Search code examples
pythonpdfsanitization

Sanitizing PDF user input in Python


My app allows users to upload a PDF file. The files should look relatively similar and be variants of the same format. I understand that PDFs can sometimes contain malicious content -- e.g. Javascript that'll be executed when it's opened in Adobe Reader or similar.

I've seen a few packages online, for example PDFiD that helps you look at potentially questionable PDFs. This one appears to allow you to see all the underlying content types. My current thought process is to get an idea of what content types my documents should contain, then block the files from being uploaded if they have unusual content.
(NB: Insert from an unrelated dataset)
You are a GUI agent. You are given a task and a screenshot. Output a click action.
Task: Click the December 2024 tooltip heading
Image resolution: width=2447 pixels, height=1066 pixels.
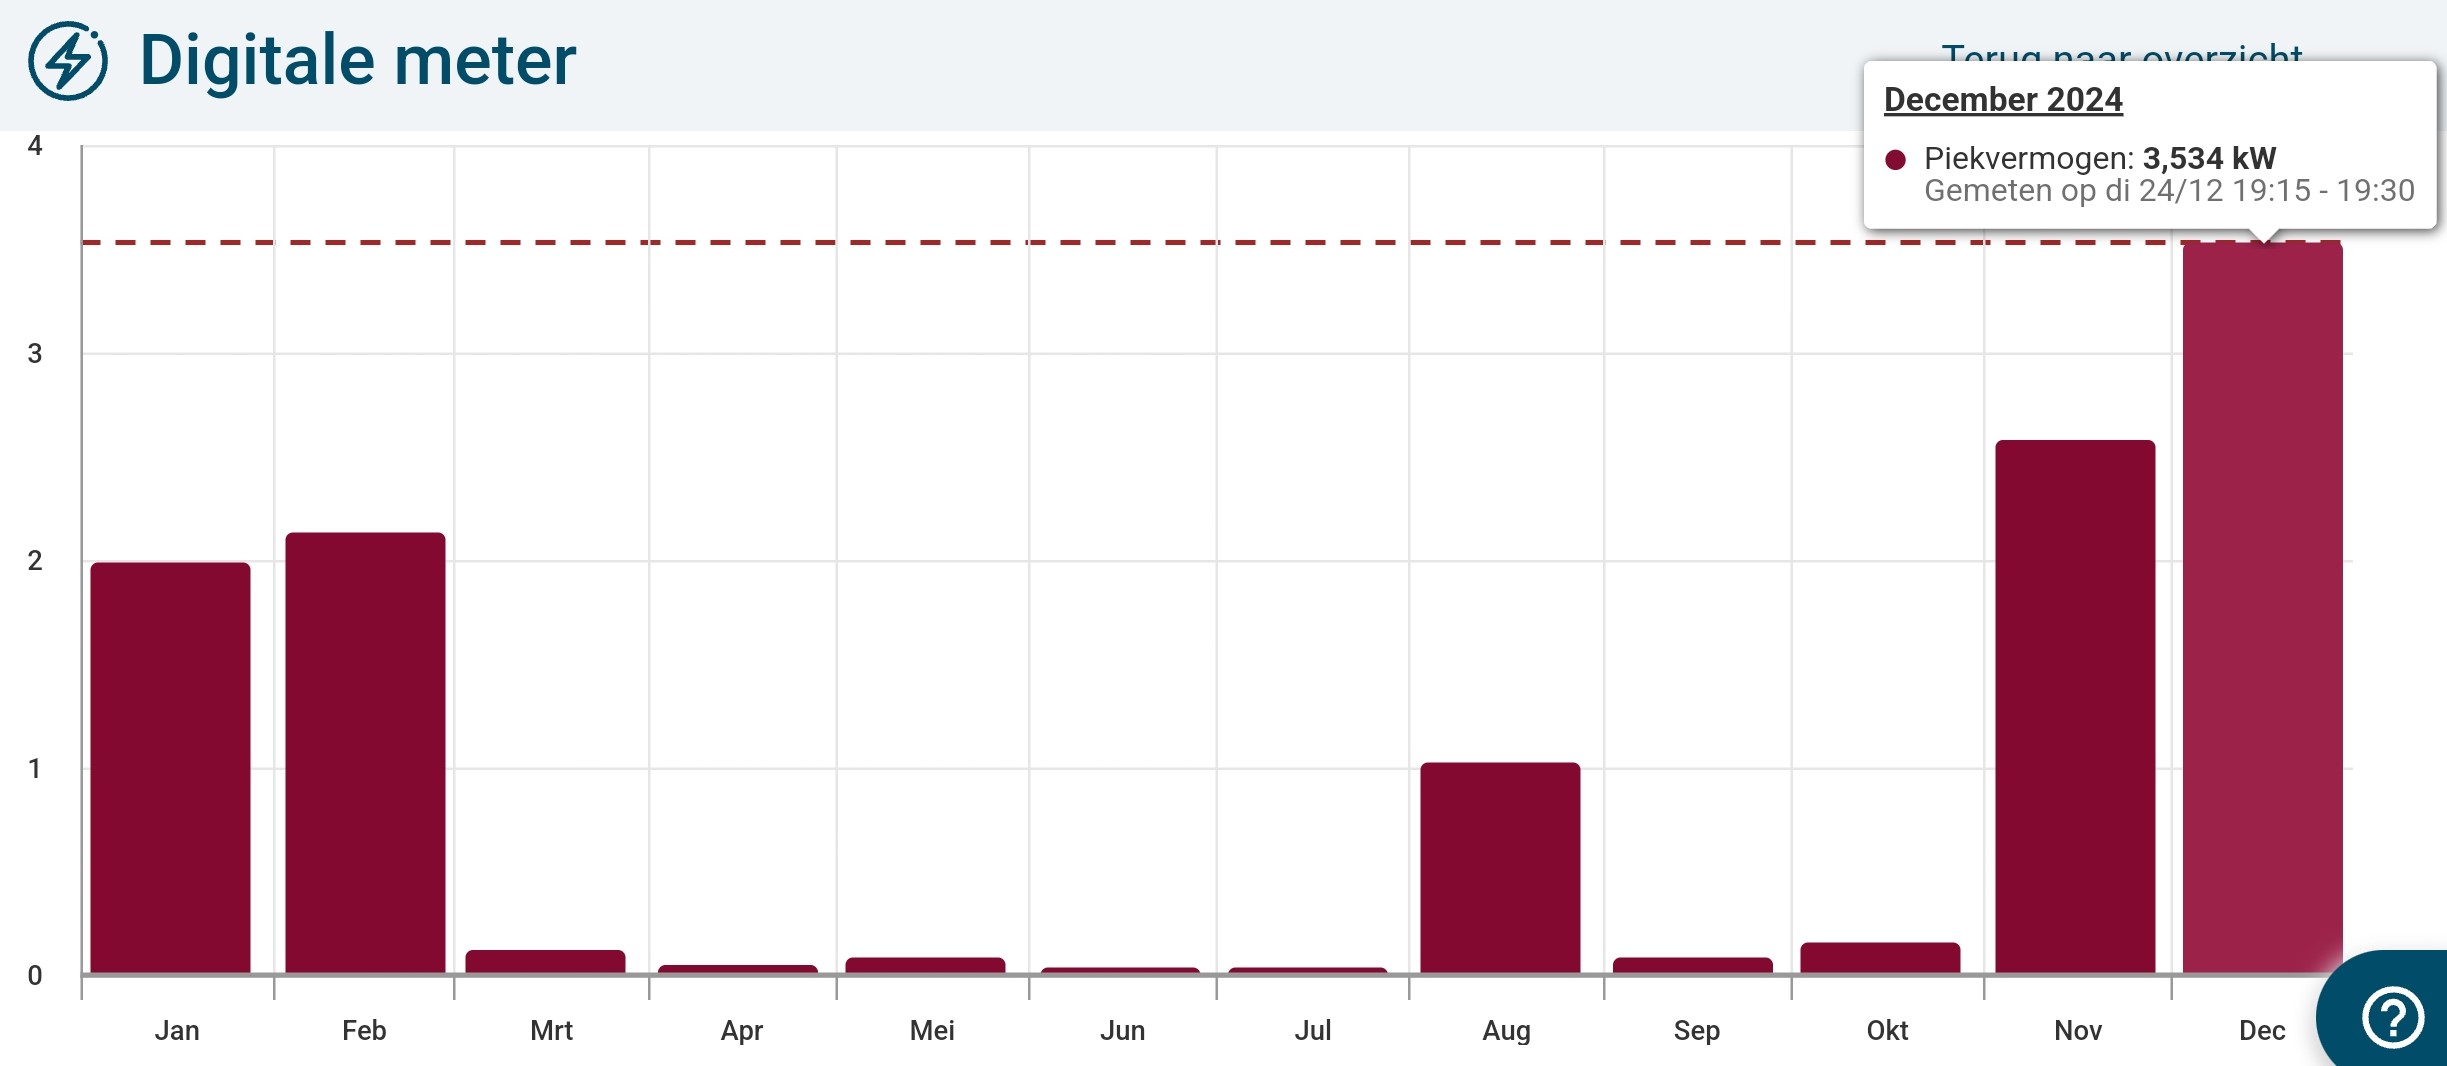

Is there a simple way to use Python to automatically scrub a PDF of malicious content, removing all executable code that it may contain? I know there is a PDF/A format which allows for something like this, but is there any package like PyPDF2 that has a sanitize function?


Solution

  • I believe this to be the answer:

    from pdfid import PDFiD
    new_file = PDFiD('path/to/file', disarm=True)
    

    Will take the elements of the PDF

    <Keywords>
        <Keyword Count="56" HexcodeCount="0" Name="obj"/>
        <Keyword Count="56" HexcodeCount="0" Name="endobj"/>
        <Keyword Count="32" HexcodeCount="0" Name="stream"/>
        <Keyword Count="32" HexcodeCount="0" Name="endstream"/>
        <Keyword Count="1" HexcodeCount="0" Name="xref"/>
        <Keyword Count="1" HexcodeCount="0" Name="trailer"/>
        <Keyword Count="1" HexcodeCount="0" Name="startxref"/>
        <Keyword Count="8" HexcodeCount="0" Name="/Page"/>
        <Keyword Count="0" HexcodeCount="0" Name="/Encrypt"/>
        <Keyword Count="0" HexcodeCount="0" Name="/ObjStm"/>
        <Keyword Count="0" HexcodeCount="0" Name="/JS"/>
        <Keyword Count="0" HexcodeCount="0" Name="/JavaScript"/>
        <Keyword Count="0" HexcodeCount="0" Name="/AA"/>
        <Keyword Count="0" HexcodeCount="0" Name="/OpenAction"/>
        <Keyword Count="0" HexcodeCount="0" Name="/AcroForm"/>
        <Keyword Count="0" HexcodeCount="0" Name="/JBIG2Decode"/>
        <Keyword Count="0" HexcodeCount="0" Name="/RichMedia"/>
        <Keyword Count="0" HexcodeCount="0" Name="/Launch"/>
        <Keyword Count="0" HexcodeCount="0" Name="/EmbeddedFile"/>
        <Keyword Count="0" HexcodeCount="0" Name="/XFA"/>
        <Keyword Count="0" HexcodeCount="0" Name="/Colors &gt; 2^24"/>
    </Keywords>
    

    and make everything count=0 if it is suspicious